Science Behind “Until The Stars Themselves End”

My first story involving an actual alien, “Until The Stars Themselves End,” comes from “The Baylah Run” story collection. Written from the alien perspective, the main character Ax’thana is similar enough to humans that the reader can relate to her, but as part of a predatory, single-gendered species that communicates through both scent and sound, she is different enough to be alien.

This story was first inspired by a concept I came across called the Interplanetary Transport Network, which is a network of gravitational pathways throughout the solar system. While it may seem counter-intuitive (welcome to the wonderful, mysterious world of science!) objects can move from one end of the solar system to the other with little or even no expenditure of energy, albeit a great expenditure of time. I found this concept so fascinating, that I just had to write a story that incorporated it.

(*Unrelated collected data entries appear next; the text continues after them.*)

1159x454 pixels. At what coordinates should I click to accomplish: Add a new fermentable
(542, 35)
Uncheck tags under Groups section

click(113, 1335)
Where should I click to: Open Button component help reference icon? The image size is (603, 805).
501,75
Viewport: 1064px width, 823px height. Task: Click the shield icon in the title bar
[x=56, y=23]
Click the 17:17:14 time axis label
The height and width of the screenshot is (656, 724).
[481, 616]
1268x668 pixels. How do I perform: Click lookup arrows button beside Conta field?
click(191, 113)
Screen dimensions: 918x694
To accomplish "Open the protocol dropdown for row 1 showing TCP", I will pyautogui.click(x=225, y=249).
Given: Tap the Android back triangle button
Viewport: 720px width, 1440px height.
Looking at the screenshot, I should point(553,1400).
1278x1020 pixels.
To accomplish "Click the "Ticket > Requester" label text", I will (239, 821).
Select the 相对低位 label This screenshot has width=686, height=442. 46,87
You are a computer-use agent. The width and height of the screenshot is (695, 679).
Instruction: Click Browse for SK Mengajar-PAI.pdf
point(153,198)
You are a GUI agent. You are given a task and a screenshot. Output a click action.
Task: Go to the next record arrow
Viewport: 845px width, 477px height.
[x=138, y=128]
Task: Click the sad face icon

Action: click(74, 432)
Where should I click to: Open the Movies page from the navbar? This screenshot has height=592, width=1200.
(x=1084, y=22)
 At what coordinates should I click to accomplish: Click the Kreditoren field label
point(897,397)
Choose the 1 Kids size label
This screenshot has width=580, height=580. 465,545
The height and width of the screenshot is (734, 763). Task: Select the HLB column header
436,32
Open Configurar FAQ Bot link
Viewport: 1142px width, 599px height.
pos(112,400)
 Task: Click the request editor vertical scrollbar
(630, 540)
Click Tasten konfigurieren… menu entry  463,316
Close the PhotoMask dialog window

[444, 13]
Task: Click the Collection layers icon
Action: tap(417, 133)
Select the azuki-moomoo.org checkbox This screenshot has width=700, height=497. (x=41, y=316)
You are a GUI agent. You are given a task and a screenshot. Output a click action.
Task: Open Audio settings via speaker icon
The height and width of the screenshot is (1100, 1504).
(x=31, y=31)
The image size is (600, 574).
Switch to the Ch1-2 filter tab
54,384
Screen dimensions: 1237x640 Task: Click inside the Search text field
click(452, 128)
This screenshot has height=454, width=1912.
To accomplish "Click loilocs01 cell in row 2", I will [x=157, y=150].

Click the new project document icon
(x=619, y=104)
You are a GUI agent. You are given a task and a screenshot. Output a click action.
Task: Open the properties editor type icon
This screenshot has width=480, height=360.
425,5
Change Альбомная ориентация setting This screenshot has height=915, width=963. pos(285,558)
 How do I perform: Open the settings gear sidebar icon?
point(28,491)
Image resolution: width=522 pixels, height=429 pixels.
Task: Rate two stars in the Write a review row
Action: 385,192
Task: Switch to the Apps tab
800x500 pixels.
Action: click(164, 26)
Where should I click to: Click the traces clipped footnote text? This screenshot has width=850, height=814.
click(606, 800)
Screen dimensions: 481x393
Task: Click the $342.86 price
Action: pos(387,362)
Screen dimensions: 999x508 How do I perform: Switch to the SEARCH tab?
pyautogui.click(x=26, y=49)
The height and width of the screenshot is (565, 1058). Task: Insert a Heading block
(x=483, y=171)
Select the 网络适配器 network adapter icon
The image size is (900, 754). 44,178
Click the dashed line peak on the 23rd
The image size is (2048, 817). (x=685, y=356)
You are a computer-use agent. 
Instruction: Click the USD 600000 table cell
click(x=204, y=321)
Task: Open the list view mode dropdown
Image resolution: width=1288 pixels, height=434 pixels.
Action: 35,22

So, the story opens with Ax’thana at a Lagrange point in her solar system, looking for interplanetary comet and asteroid flotsam that the currents of space have carried there.

As mentioned, Ax’thana comes from a single-gendered species, but it’s not quite that simple. One of the great drivers of evolution, if not THE driver, is sexual reproduction in which life reproduces through the exchange of genetic material. The fossil record of life can be divided into two fundamental stages, before sex and after sex (no jokes, now). The first organisms reproduced by simply splitting and creating clones of themselves, and many very simple life-forms still use that method. But when life started exchanging genetic material, it resulted in an explosion of diversity.

The advantage of this innovation is so clear, that I could not ignore it in Ax’thana’s species. While sex may be a necessary mechanism, it does not demand that there be two different genders. So while her species may have one gender, it is hermaphroditic in the sense that reproduction still requires two individuals to join together.

And, in any ecological system on another world, I envision that predators and prey will still emerge. Ax’thana’s species are consummate predators and that drives both their thinking and their senses, which reflects in their communication. But as different as they are from us, love is a universal language, as is the pain it can cause.